On a technical level, as impressive as anything else Scott has directed. However, even at 150 minutes, the story feels like a truncated summary of a myth, and the lack of a meaty setup makes the ending's emotional release feel overly portentous and unearned. Supporting actors being browned with makeup is off-putting enough to frequently break the film's spell. Could there perhaps be a more substantive director's cut?
A lot of things would need to be said about this film, about the (obviously) disjointed plot, the sometimes preposterous cast (Spud?!), the questionable dialogues, but let's face it, it's Ridley Scott, and he knows how to do this kind of thing, and I was entertained. And Joel Edgerton as Rameses was just perfect.
As expected, the scale is enormous and the design is lavish and beautiful. Some key performances were powerful, while the high-profile cameos are downright lame. Some of the effects felt rushed, but in general were quite the spectacle - the plagues, in particular. The negativity surrounding this is a bandwagon I will not hop onto. This was an ambitious throwback to classic mythological epics, and it was enjoyable.

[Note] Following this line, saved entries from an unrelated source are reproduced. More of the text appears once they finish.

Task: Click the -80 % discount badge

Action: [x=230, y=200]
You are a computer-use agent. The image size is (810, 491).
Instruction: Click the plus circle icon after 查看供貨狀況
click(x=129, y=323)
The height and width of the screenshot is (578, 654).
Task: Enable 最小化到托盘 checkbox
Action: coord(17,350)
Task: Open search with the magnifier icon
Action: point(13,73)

Unlikely to please either those looking for a close companion piece to the Exodus narrative of the Bible or history buffs; after all, Moses here is a man full of doubt and Edgerton's Ramesses II -one of the great figures from the Ancient world- is turned into a simpering little boy. But Scott knows how to do spectacle, and the rivalry between these two very human characters makes the film engaging for mindless fun.